**EXCERPT**
=-=-=-=-=
How much space does xml cost in SQL Server 2005? This question seems to come up a lot because xml has a lot of meta data in it and to top it off SQL Server saves the xml data type using UTF-16 encoding. This is, at least for xml that is mostly ascii type characters, up twice as much space as the encoding you typically see for xml, UTF-8. So if you just want to save xml in SQL Server then return it later you're better off storing as VARCHAR(MAX) or maybe VARBINARY(MAX), right? Maybe not, but that is what this article is going to look at...
Even before we look at the space issues involved I'd like to mention that I think it is really being "too clever by half" to store xml as anything other than xml. Imagine if someone gave you a CSV file that looked like:
pipe, 100
rope, 250
and and told you the first column was the name of an item and the second was the price in whole dollars, then asked you to make a table and import it into SQL Server. You could make a table that looked like:
CREATE TABLE Stuff
(
name VARCHAR(MAX),
price VARCHAR(MAX)
)
=-=-=-=-=
**DATA LISTING**
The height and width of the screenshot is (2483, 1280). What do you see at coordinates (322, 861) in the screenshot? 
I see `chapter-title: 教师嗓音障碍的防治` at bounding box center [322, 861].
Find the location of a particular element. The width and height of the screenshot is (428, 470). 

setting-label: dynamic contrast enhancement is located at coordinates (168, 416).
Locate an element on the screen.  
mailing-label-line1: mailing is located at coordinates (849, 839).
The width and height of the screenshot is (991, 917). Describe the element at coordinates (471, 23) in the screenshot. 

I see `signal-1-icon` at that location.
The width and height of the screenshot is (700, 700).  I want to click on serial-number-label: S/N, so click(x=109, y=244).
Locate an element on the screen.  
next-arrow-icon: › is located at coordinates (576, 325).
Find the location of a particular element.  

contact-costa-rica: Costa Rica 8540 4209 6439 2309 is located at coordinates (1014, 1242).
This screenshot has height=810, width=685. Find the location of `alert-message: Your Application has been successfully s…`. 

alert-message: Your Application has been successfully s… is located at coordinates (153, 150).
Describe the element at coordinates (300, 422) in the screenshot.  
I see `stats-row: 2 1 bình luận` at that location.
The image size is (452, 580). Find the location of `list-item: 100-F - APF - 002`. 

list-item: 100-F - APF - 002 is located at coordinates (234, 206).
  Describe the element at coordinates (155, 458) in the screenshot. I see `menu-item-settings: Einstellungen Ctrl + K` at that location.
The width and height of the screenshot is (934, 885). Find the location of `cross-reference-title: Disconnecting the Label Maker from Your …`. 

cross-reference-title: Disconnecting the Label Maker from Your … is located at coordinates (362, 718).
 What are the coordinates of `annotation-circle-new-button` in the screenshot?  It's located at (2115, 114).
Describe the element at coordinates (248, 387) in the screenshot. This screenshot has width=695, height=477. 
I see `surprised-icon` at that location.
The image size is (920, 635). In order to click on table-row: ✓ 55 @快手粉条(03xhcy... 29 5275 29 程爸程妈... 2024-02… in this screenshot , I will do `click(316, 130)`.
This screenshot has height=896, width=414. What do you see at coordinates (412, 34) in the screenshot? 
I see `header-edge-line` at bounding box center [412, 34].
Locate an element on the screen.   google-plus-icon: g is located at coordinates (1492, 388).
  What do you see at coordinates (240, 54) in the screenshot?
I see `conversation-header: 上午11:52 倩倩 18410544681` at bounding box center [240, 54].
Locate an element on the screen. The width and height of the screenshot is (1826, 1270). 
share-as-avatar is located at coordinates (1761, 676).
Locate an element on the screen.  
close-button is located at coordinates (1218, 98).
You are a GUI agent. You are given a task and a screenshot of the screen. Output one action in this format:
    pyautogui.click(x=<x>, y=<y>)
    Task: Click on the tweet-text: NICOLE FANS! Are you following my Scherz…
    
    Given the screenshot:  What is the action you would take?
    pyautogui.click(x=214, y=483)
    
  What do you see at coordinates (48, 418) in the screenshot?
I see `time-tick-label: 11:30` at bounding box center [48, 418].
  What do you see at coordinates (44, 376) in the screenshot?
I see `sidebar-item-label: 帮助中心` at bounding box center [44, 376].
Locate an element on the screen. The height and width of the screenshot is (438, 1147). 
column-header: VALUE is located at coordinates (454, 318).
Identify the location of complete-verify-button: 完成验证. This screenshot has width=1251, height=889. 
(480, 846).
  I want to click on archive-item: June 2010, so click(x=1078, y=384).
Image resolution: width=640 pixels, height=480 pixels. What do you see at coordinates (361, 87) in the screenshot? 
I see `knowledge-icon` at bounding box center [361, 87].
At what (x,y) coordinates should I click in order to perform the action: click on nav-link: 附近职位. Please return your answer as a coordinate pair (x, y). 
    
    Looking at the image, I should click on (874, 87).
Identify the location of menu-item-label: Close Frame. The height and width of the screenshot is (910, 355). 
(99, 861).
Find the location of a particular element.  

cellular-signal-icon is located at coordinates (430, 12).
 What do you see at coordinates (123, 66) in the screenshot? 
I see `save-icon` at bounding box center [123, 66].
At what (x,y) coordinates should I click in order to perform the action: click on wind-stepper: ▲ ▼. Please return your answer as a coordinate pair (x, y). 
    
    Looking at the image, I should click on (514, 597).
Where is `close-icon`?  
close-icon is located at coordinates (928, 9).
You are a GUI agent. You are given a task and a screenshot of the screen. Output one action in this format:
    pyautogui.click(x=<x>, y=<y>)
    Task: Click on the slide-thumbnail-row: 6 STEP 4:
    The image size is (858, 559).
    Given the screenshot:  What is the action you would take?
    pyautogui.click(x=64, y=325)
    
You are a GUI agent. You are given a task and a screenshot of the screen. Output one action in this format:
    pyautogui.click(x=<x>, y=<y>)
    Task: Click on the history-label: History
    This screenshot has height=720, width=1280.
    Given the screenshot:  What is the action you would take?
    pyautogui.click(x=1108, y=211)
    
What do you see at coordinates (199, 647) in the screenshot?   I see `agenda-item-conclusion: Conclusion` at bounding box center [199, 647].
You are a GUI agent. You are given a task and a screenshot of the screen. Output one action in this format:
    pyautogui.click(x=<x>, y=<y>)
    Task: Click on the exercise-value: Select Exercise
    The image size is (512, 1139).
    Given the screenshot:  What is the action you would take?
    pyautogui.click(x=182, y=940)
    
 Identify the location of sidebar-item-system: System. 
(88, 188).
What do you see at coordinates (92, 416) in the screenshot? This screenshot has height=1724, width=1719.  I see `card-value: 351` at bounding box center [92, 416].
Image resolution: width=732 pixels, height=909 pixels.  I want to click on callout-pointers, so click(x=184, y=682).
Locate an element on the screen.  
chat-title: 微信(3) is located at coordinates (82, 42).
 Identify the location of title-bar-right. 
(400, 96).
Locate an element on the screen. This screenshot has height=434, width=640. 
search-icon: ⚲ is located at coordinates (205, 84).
=-=-=-=-=
**SET OF TASKS**
a. From the xml storage article, write out the part that opens with the words containing "Even before we" and closes with "price VARCHAR(MAX)".
b. Answer these questions using the xml storage article:
(i) What encoding does SQL Server use to save the xml data type?
(ii) In the CSV example, what does the second column hold?
(iii) What table name appears in the CREATE TABLE statement?
c. Carry on the xml storage article from its last line.
The listing comes from a different source than the xml storage article.

**ANSWERS FOR THE EXERCISE**
a.
Even before we look at the space issues involved I'd like to mention that I think it is really being "too clever by half" to store xml as anything other than xml. Imagine if someone gave you a CSV file that looked like:
pipe, 100
rope, 250
and and told you the first column was the name of an item and the second was the price in whole dollars, then asked you to make a table and import it into SQL Server. You could make a table that looked like:
CREATE TABLE Stuff
(
name VARCHAR(MAX),
price VARCHAR(MAX)

b.
(i) UTF-16
(ii) The price in whole dollars
(iii) Stuff

c.
Later when people when to use the table they could issue a query like this:
SELECT name, CAST(price AS INT) FROM Stuff
Of couse if one of the files you imported had a line like:
hose, XVII
the query would get an error at runtime when it ran. The problem here was that the data was stored as something that it wasn't. Storing xml as a string or binary is just like store an INT as text. When you insert something into an xml column SQL Server makes sure that is really is xml or rejects it, so you will not have any errors if you happen to make use of some of the xml functionality SQL Server 2005 provides. Even if you don't do make any use of the xml processing functionality in SQL Server, the client that reads the xml as text you've stored will get the error. It's usually best to catch errors as early as possible, especially if the client thinks your server made the error :-).
OK, now lets look at how much space things really take up. To do this we are going to make four tables that store xml each in a different way, fill them up with a bunch of xml then see how big they are. You can down load the code for trying these experiments yourself from http://www.pluralsight.com/dan/samples/whatcostxml.zip.
-- save as binary
CREATE TABLE XmlBinSizeTest
(
data VARBINARY(MAX)
)
--save as varchar
CREATE TABLE XmlTextSizeTest
(
data VARCHAR(MAX)
)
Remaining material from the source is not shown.